* _REQUIREMENT_
What lines below include the word "installer"? Copy each one.
───── DATA RECORDS ─────
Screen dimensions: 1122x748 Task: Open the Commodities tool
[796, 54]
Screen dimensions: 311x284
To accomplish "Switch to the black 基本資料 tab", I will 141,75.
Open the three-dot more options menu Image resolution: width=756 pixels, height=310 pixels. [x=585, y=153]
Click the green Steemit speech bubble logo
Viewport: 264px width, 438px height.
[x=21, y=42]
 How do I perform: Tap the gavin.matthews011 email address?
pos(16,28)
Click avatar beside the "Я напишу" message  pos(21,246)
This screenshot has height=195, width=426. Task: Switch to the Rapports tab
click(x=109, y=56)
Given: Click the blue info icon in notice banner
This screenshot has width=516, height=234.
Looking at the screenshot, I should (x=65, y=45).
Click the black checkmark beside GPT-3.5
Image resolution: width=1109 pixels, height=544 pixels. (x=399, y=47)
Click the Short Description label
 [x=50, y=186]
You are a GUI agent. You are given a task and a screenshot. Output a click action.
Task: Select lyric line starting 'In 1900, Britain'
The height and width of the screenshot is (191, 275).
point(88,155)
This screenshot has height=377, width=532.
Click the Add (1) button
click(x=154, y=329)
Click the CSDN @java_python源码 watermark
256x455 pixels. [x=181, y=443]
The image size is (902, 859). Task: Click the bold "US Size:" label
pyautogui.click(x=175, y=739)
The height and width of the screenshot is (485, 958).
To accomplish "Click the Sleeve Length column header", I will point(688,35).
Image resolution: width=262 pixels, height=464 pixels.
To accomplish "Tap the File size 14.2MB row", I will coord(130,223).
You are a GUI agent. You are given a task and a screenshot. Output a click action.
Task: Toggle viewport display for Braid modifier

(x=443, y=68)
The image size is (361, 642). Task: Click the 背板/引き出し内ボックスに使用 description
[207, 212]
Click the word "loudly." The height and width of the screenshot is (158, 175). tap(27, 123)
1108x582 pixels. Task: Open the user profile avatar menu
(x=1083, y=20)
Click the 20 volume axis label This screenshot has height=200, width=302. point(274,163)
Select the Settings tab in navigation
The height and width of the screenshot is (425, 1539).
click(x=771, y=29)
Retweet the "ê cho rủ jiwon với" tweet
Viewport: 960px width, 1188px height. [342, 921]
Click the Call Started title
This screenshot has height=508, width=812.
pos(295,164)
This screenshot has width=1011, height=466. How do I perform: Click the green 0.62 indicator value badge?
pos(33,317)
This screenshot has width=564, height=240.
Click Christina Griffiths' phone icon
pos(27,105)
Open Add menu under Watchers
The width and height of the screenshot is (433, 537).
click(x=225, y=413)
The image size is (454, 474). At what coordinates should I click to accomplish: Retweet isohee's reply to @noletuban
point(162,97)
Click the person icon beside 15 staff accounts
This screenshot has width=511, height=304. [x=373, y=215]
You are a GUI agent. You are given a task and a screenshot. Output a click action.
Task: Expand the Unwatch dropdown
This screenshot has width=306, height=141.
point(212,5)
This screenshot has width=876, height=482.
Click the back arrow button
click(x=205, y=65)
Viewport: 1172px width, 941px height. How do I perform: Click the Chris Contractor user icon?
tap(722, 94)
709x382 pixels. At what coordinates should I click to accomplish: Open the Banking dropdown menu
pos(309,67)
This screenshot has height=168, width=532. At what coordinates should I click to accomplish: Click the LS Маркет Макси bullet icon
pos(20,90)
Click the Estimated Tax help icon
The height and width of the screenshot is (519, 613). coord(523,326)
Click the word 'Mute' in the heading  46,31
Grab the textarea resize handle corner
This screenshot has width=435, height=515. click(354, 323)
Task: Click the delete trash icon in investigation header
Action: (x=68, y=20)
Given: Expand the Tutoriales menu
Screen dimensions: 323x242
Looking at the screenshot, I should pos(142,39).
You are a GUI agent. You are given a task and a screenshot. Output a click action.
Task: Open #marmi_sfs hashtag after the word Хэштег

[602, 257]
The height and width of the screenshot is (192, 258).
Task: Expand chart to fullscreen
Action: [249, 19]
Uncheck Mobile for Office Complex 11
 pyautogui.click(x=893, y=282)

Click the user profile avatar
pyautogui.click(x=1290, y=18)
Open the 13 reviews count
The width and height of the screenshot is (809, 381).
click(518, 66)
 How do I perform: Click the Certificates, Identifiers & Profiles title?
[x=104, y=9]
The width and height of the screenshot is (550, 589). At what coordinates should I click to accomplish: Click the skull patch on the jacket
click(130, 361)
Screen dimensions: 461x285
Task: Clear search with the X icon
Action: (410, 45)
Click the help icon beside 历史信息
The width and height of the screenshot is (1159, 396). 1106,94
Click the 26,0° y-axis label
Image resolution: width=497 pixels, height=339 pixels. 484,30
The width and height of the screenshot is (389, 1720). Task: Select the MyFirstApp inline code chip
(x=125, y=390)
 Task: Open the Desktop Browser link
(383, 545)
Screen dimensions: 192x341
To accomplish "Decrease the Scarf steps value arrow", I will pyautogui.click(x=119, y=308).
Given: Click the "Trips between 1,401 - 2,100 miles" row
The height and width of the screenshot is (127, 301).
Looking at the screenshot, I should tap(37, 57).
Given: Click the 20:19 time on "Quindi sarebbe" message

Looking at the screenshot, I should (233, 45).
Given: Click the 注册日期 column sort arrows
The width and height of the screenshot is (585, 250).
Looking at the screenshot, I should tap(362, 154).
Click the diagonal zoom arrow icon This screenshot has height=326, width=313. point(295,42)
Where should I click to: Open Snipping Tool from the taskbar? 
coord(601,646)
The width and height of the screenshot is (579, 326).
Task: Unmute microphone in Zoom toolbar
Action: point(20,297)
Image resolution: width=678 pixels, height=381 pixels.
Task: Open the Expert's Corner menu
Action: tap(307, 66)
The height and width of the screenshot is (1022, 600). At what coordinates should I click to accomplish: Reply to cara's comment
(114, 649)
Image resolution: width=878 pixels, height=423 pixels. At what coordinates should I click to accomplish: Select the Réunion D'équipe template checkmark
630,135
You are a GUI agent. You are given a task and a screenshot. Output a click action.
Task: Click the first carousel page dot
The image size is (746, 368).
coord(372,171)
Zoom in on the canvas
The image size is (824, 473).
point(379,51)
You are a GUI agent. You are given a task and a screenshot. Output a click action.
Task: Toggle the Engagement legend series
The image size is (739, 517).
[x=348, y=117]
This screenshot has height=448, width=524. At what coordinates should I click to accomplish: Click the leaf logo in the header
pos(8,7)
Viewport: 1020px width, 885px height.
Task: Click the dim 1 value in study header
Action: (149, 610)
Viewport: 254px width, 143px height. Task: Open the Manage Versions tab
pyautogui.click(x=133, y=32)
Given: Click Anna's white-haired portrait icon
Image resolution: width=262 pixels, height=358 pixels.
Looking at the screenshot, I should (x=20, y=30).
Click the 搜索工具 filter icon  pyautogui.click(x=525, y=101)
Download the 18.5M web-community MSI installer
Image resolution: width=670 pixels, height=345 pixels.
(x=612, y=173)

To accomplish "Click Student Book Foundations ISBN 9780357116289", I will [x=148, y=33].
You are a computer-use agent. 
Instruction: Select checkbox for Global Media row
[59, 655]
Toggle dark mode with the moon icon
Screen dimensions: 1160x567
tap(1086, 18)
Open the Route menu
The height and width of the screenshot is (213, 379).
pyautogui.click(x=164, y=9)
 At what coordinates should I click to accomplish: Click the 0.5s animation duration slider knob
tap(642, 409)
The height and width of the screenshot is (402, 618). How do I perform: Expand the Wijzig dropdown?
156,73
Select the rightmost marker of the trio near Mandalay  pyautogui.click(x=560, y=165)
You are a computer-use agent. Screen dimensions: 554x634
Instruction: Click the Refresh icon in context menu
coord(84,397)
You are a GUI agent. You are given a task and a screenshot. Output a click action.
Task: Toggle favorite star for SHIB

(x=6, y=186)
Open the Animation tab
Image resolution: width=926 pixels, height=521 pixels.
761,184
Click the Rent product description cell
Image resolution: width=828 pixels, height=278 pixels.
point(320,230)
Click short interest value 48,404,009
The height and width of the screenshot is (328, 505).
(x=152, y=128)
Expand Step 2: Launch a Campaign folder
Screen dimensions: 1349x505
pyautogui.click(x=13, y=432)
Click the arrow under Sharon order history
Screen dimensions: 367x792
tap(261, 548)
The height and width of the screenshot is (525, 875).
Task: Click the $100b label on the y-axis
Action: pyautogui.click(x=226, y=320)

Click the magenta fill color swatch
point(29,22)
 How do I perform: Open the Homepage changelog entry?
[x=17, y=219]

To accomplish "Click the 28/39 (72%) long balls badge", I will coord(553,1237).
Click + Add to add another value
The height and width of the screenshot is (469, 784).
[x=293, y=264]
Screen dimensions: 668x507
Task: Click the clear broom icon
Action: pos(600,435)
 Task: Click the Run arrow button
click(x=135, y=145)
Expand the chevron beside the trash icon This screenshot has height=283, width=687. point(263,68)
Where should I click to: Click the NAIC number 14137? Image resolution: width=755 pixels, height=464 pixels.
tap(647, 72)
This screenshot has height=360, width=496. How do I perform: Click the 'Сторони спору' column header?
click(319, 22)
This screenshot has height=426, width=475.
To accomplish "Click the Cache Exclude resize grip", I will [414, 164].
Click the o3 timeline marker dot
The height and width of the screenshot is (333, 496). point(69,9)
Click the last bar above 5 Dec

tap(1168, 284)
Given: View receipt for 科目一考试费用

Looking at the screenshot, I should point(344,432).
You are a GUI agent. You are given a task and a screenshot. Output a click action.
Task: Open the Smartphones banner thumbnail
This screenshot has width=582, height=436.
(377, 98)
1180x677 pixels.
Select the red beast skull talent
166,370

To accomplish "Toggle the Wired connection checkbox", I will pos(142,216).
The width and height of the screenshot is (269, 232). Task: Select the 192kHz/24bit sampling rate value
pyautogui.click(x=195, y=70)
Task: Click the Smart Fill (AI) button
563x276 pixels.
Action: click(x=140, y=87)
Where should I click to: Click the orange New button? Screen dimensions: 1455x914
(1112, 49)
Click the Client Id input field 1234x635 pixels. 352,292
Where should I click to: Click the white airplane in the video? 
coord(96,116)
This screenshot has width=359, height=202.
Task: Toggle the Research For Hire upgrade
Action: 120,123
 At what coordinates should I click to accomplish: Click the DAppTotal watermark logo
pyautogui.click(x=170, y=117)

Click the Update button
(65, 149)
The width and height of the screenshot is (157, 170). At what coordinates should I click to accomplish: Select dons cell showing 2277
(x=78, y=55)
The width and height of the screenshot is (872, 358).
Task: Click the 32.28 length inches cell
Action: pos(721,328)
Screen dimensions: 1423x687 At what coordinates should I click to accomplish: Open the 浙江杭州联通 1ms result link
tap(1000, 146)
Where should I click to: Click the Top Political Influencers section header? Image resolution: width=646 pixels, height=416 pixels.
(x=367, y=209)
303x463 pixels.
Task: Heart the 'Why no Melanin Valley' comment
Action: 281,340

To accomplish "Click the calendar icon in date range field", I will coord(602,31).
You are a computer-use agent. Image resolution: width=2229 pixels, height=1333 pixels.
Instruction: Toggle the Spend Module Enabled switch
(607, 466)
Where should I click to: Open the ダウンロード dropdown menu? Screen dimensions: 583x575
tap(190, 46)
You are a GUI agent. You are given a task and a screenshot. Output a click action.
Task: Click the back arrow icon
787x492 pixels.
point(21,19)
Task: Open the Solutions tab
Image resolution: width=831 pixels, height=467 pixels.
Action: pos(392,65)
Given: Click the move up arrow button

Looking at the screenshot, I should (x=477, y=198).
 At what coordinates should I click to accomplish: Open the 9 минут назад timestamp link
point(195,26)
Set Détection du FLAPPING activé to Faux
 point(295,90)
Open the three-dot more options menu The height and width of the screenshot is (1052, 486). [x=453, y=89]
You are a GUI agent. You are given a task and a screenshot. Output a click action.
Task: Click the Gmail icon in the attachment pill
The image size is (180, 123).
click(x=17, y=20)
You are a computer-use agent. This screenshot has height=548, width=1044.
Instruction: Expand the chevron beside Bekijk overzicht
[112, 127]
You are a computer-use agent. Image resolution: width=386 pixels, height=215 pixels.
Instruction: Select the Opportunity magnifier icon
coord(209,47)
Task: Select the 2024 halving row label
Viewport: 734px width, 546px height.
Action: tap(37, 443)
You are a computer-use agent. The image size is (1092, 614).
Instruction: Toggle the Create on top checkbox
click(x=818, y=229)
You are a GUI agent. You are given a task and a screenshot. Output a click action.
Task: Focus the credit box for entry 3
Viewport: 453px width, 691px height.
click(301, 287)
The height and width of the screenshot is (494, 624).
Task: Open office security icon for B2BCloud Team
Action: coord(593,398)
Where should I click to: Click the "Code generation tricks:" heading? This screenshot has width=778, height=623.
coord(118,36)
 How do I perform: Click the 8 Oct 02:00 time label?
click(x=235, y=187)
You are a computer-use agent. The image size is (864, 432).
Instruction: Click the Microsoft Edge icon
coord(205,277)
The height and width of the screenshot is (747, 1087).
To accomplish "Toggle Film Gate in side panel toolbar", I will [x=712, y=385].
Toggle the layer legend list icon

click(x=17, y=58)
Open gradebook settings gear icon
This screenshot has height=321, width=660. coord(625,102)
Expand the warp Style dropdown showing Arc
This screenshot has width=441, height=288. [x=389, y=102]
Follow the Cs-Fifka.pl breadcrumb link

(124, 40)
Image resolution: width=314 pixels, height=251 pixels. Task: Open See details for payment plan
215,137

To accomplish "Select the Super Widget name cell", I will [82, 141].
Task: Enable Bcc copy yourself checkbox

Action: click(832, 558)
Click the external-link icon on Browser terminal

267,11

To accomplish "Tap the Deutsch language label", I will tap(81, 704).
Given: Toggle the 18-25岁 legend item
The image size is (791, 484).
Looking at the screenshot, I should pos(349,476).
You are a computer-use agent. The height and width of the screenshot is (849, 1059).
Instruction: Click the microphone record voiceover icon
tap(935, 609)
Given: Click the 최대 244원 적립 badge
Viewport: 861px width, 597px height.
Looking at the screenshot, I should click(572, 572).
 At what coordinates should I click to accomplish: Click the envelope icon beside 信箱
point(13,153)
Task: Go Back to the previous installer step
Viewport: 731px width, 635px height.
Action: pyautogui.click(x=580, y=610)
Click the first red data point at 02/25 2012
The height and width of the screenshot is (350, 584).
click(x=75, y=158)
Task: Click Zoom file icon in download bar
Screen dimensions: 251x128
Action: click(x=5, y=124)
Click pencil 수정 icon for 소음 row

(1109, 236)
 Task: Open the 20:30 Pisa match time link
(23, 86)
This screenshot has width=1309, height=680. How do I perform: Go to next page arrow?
─────
* _REPLY_
Download the 18.5M web-community MSI installer
Task: Go Back to the previous installer step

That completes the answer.